Take the case of The Daily Nation. While the main budget chart in the print version of daily (see right) was simple but informative, the online version was a joke.
The messy chart has no headline or caption describing what data is shown in the chart – instead its description seems to be a misplaced photo caption. Parts of the words in the labels are broken inappropriately and the chart has a mix of labelling styles. Some of the labels are inside the pie while others are outside it. The source of the data is not given and most worryingly of all – the data is different!
Somehow the governance piece of the pie is missing, while the education, infrastructure and public administration budgets have gotten a boost of two to three percent. I suspect the fault might have occurred as the person creating the chart, was trying to round of the number, which in its own is kind of unnecessary as the data was already down to one digit.
The graphic designer hired by the treasury to make their Mwanainchi Guide (which was distributed with the major dailies on the day following the reading) also has some self-reflection to do. Why did he or she use a 3D chart to illustrate this important data? Was it plain ignorance?
3D charts are more or less banned in the world of data visualisation because the brains low capacity of estimating and comparing volumes. 3D effects also confuse the brain in the way that a pie in front is conceived as much bigger than one in the back even when the percentage they represent may be similar.
There is light at the end of the tunnel though.
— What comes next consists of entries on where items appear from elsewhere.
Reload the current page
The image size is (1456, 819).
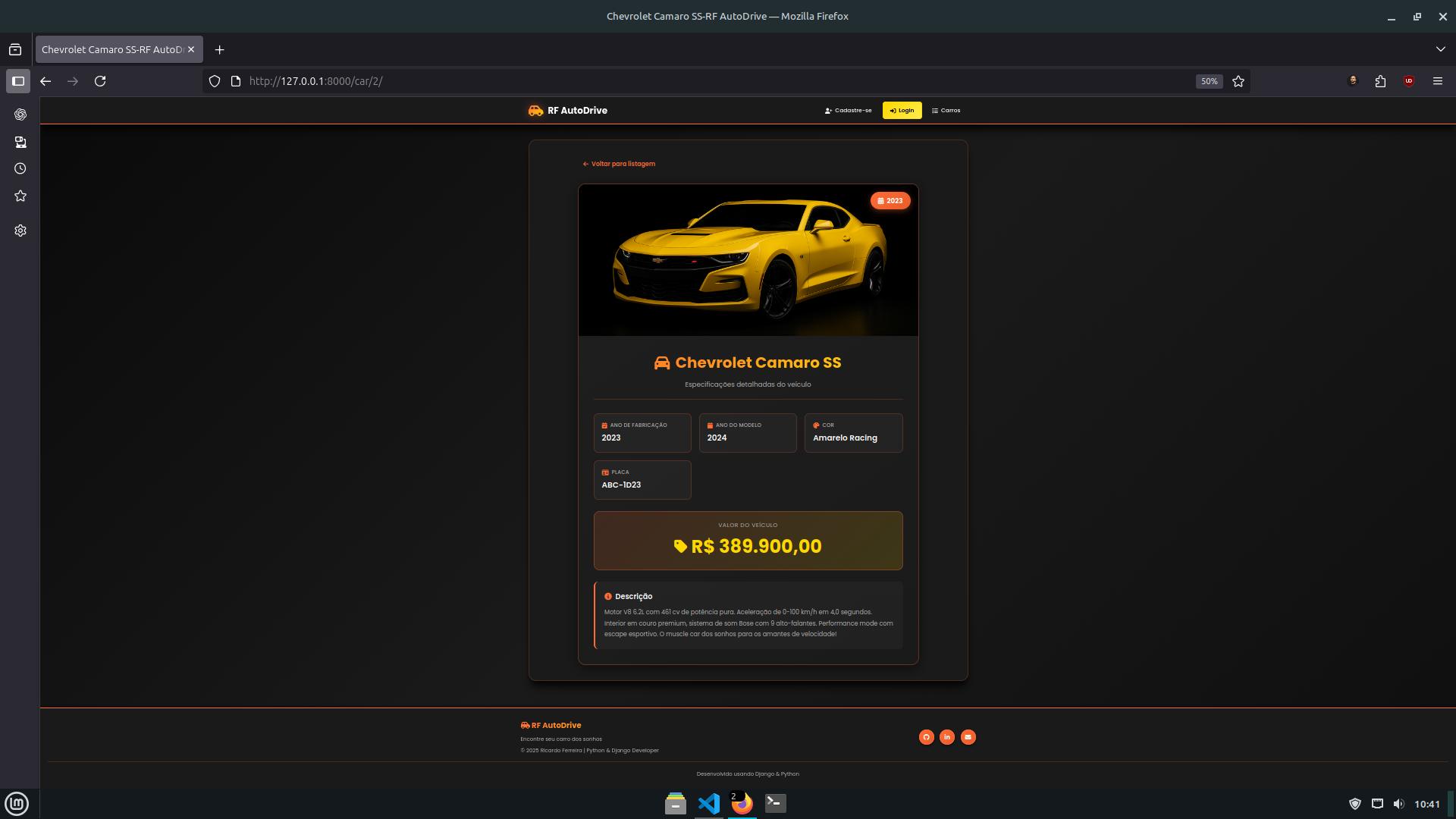tap(100, 81)
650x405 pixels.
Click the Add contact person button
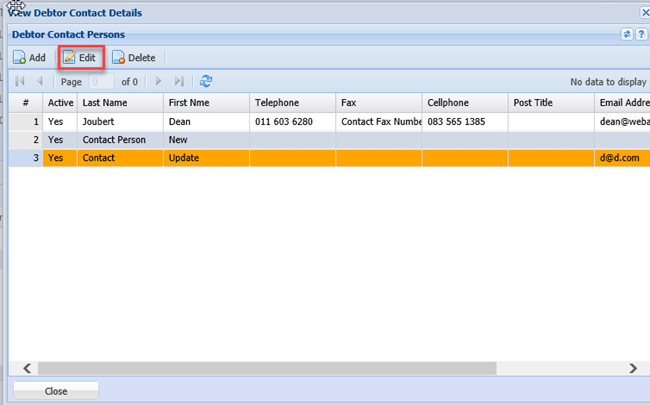[29, 58]
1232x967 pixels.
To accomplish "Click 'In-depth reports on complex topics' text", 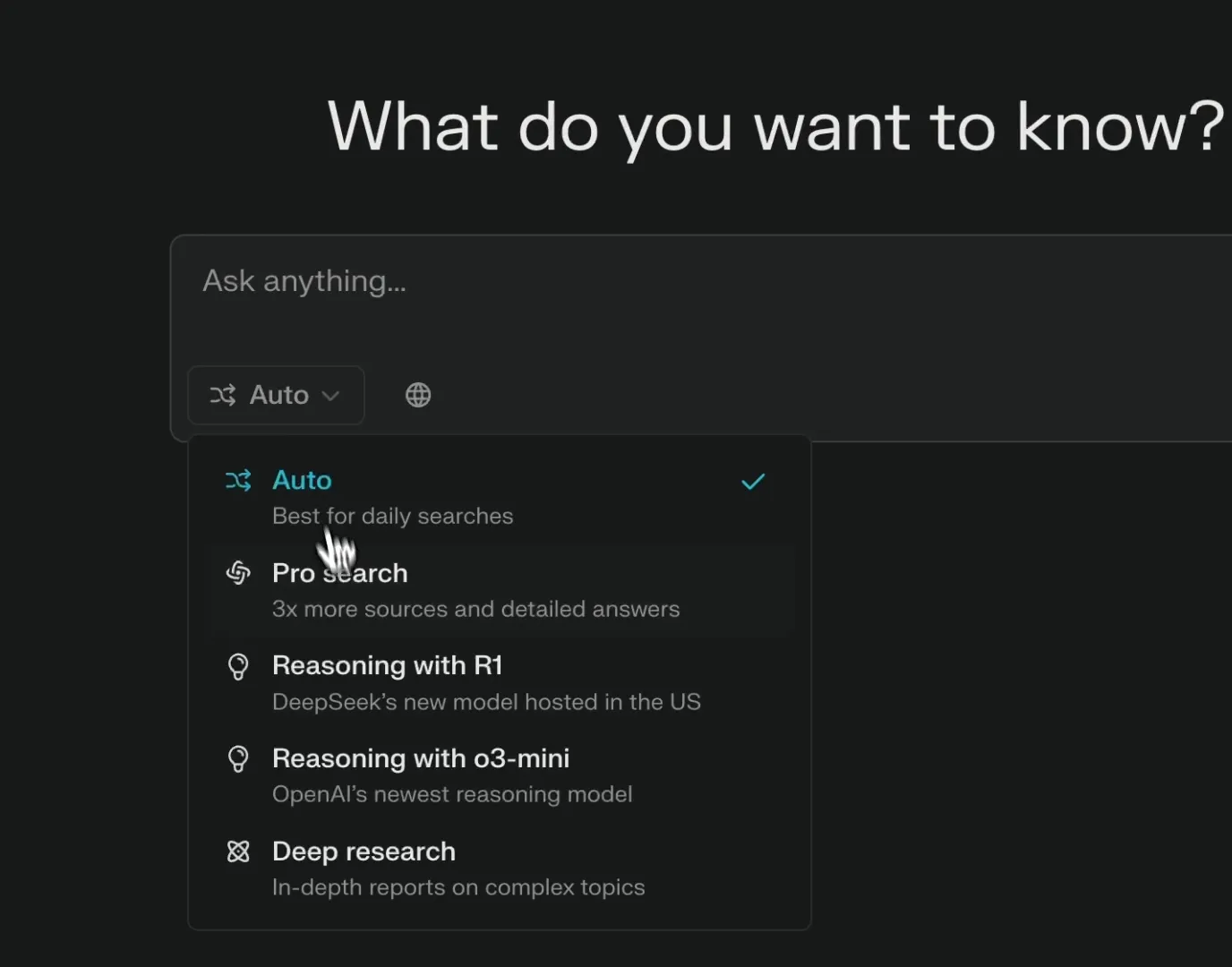I will [458, 888].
The Daily Nation’s sister publication Business Daily, explains the 2014-2015 budget using a beautiful tree map on their website.
The weekly magazine visualised the whole budget, not just the breakdown of expenditures to sectors. This comprehensive view reveals that the largest post in the budget actually is “Consolidated Funds Service”, with a spending of Sh363 billion equivalents to about 20 percent of the budget. This means that one out of every Sh5 allocated in the budget this year goes towards paying of the Kenya’s debts.